Françoise Choay focou o caso de Paris: "Fico chocada porque a cidade histórica pertence aos turistas e aos novos-ricos", enquanto a população "é expulsa" para a periferia. Giovanni Allegretti, arquitecto italiano, abordou a experiência da Toscana, comunidade onde as pessoas se reúnem para discutir e decidir as prioridades para o seu território. Em Itália existem 22 mil centros históricos. Para interessar "leigos e profanos" na arquitectura e no planeamento territorial, Allegretti explicou como são aplicadas novas formas de reprodução gráfica com mapas perceptíveis, feitos para interpretação fácil do que os arquitectos propõem. "Juntamos a narrativa com o desenho", envolvendo na tarefa os alunos das escolas por se ter percebido que as crianças e os jovens "são grandes multiplicadores sociais".

O arquitecto italiano diz que não se pode estar à espera de todas as condições para avançar com a reabilitação dos centros históricos. "Todos queremos que mude o sistema que está por cima de nós", para fazer o que há a fazer, apostando na humanização desses espaços, onde hoje habita uma população maioritariamente idosa.
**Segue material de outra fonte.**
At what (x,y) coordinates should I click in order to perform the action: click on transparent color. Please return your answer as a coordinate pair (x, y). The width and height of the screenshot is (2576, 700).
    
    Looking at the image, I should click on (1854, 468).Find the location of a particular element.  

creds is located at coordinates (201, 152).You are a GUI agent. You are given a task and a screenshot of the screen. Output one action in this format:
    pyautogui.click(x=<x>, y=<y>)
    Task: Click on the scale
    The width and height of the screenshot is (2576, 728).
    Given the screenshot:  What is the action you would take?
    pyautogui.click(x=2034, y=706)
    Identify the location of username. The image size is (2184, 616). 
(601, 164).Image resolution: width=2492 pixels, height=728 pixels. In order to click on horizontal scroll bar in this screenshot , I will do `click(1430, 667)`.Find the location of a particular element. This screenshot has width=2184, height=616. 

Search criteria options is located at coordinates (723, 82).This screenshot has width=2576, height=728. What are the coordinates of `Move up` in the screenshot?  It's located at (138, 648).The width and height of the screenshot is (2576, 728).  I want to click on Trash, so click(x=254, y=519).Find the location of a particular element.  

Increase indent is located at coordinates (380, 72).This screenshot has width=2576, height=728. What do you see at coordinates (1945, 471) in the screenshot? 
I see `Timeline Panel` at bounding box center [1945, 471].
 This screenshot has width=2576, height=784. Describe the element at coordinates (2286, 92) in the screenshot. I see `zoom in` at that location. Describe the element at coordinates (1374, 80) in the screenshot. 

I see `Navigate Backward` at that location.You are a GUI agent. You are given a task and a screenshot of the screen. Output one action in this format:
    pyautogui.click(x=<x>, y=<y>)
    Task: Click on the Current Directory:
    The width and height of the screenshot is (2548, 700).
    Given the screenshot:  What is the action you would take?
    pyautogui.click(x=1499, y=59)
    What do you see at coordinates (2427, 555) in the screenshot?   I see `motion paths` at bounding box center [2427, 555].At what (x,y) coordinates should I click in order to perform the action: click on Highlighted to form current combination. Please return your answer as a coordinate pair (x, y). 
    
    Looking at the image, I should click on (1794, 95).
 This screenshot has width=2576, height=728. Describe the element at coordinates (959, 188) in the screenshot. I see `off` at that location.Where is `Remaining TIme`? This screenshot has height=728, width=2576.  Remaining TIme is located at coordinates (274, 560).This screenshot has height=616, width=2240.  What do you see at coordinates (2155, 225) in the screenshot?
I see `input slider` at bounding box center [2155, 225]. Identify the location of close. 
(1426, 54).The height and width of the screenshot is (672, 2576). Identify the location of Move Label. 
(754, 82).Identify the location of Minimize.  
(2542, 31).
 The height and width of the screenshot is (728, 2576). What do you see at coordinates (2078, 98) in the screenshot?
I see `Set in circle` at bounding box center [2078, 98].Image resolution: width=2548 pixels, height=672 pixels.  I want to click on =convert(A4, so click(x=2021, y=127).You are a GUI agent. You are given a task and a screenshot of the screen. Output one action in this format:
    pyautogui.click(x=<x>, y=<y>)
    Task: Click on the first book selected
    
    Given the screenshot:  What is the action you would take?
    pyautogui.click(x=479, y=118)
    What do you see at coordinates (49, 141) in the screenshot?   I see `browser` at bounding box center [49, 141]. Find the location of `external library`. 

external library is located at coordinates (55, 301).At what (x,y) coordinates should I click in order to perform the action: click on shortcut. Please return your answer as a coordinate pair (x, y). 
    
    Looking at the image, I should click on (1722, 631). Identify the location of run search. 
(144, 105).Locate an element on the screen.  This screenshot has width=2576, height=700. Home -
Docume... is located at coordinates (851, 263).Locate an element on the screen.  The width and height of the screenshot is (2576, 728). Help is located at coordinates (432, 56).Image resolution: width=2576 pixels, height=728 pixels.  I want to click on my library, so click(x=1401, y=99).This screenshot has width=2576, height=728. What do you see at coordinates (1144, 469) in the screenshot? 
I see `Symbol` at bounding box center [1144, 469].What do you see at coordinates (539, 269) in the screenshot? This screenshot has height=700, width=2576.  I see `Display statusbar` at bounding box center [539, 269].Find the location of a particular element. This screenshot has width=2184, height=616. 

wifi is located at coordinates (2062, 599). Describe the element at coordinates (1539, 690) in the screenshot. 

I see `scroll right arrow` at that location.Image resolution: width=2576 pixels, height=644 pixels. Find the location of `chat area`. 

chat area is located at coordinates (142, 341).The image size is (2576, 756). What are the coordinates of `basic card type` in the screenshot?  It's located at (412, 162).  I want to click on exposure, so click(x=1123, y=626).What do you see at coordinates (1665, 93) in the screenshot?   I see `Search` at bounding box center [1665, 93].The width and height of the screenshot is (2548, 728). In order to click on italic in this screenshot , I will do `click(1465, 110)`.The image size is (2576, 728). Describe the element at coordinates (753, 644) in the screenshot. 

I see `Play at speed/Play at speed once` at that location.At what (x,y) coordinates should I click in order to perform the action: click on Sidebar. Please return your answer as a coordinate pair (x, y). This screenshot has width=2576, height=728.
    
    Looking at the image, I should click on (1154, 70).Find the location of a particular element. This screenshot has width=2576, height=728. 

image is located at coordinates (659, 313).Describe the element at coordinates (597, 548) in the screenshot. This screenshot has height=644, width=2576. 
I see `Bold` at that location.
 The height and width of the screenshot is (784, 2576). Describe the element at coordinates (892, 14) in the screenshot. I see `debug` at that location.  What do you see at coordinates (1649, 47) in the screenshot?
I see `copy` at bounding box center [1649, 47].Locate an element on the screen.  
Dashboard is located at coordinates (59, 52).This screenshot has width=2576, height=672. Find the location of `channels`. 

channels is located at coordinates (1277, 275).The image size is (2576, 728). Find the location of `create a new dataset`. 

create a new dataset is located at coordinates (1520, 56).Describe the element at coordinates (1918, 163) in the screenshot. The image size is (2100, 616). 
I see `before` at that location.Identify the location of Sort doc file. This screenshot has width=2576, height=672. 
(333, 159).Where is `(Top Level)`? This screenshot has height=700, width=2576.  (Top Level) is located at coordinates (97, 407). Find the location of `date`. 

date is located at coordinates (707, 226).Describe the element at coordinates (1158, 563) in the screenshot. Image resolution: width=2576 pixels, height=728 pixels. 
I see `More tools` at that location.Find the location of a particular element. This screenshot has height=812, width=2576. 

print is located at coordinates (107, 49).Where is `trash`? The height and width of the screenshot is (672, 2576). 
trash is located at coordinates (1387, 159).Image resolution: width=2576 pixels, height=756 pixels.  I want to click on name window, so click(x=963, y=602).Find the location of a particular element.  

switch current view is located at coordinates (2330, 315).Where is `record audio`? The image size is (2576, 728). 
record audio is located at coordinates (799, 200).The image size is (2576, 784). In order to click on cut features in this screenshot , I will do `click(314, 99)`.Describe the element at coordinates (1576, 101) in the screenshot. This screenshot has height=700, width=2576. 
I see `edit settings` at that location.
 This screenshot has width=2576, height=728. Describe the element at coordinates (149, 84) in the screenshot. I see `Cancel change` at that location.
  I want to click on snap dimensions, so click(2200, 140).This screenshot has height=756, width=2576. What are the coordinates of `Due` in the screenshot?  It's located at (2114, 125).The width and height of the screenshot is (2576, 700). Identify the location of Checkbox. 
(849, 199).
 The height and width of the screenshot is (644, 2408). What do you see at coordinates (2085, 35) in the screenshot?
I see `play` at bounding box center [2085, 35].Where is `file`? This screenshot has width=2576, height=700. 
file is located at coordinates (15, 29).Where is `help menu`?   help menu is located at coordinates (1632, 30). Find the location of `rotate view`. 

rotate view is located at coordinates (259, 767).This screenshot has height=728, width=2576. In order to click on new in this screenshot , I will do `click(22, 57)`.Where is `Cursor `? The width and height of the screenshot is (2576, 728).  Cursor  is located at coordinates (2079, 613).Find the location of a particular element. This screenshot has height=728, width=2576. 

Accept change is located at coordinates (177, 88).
O arquitecto brasileiro Benamy Turkienicz defende a participação dos moradores no planeamento da sua cidade, por partilhar da convicção de que as pessoas são expulsas dos centros históricos para que "os especuladores possam vender a memória histórica".

O debate, com cerca de 200 especialistas, foi valorizado pelo modelo seguido. Oradores e assistência tiveram tempo e oportunidade para exercer a sua capacidade crítica em todas as matérias do programa. A organização de Beja "foi exemplar", concluiu o representante da Associação de Municípios com Centro Histórico.

A cidade de Évora "perdeu metade da sua população em 20 anos", revelou Elísio Summavielle, presidente do Igespar, presente a título pessoal. O responsável classificou de "trágica" uma realidade que se está a tornar extensiva a outras cidades, com raras excepções. Joaquim Caetano, director do Museu de Évora, avisa que a população no centro histórico alentejano chegará "aos censos de 1521", devido "ao abandono" da zona antiga.